_EXERCISE GOAL:_
Provide the number of lines below containing the word "computer", without any other words.

Pixel coordinate grounding data
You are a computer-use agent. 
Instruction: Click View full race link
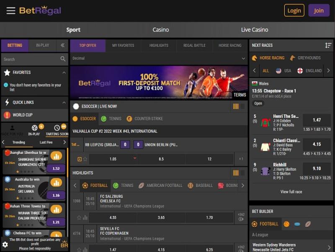tap(291, 192)
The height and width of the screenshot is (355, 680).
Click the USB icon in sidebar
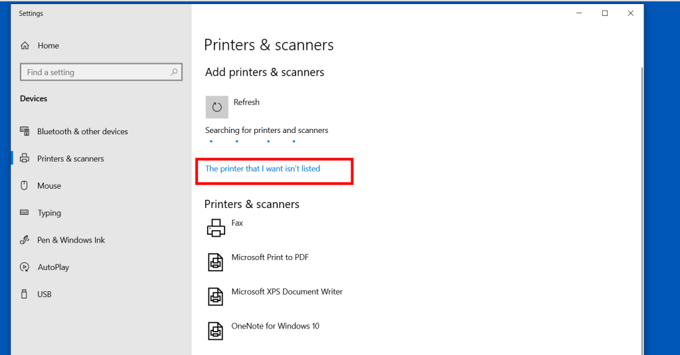point(25,295)
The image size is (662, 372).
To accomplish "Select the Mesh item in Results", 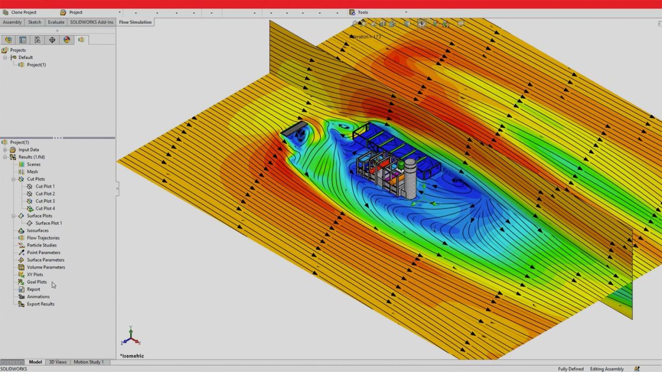I will (32, 172).
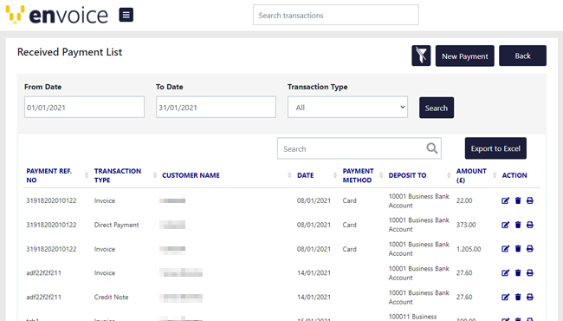Print the 1,205.00 invoice payment
The width and height of the screenshot is (563, 321).
[530, 249]
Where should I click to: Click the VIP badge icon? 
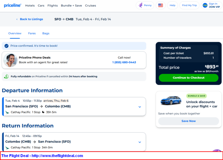tap(205, 5)
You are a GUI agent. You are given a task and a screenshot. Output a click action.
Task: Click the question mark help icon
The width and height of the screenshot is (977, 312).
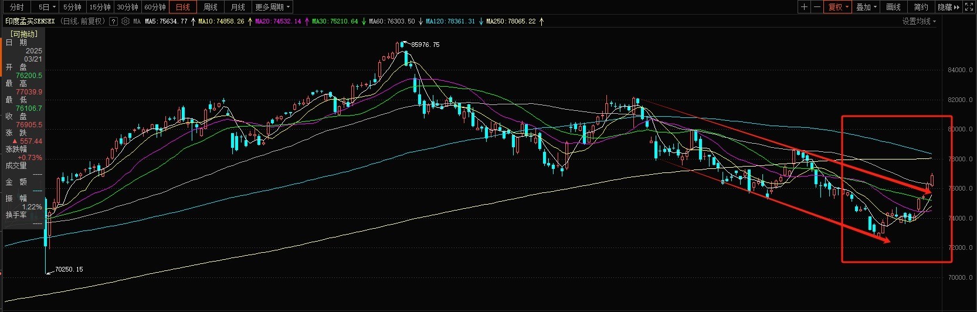coord(113,21)
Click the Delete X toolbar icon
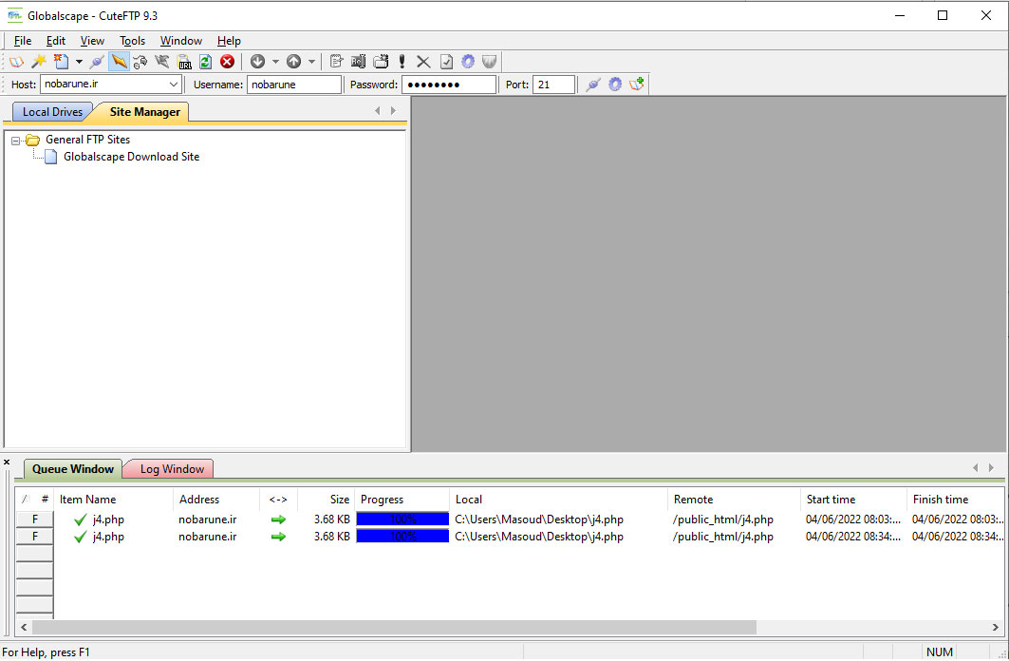This screenshot has height=661, width=1009. pos(423,62)
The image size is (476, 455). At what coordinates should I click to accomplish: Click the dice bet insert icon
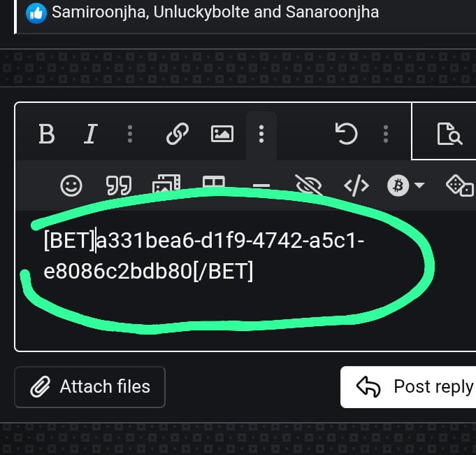459,186
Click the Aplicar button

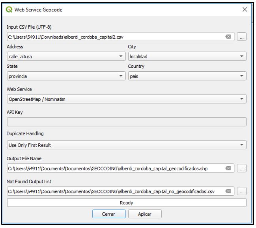point(145,214)
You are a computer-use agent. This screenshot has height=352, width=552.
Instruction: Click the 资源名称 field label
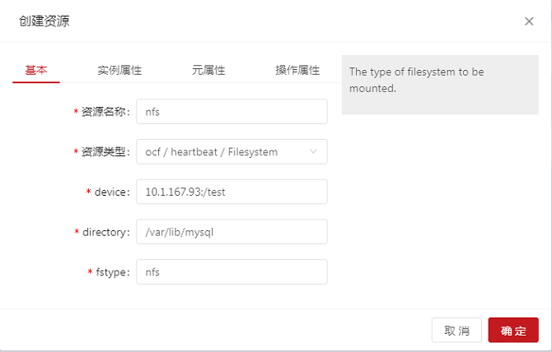pyautogui.click(x=105, y=112)
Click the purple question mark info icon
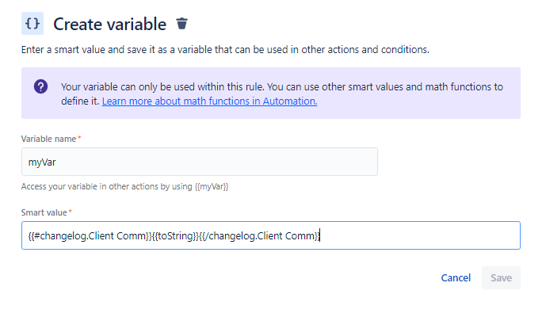The height and width of the screenshot is (321, 546). coord(40,86)
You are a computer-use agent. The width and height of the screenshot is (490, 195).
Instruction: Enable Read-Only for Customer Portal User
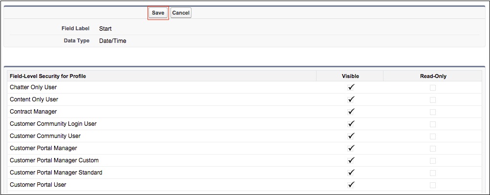433,185
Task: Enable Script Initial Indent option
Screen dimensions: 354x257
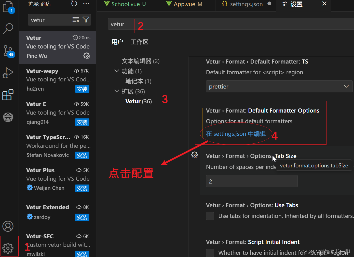Action: [x=210, y=253]
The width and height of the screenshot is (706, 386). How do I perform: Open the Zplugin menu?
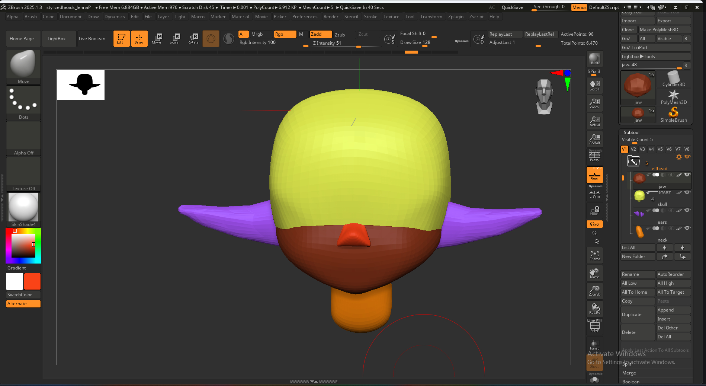(456, 17)

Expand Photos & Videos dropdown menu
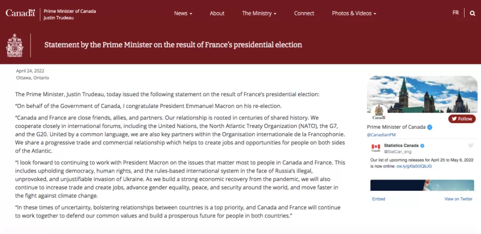pos(354,13)
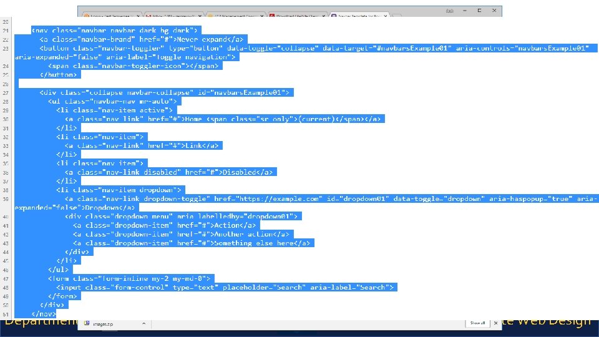Close the Gmail Inbox tab
Screen dimensions: 599x337
click(200, 16)
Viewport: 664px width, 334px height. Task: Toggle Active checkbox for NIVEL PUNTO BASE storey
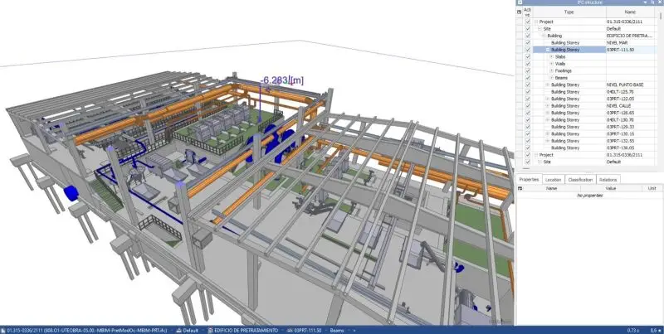527,85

_WRITTEN REPLY:_
3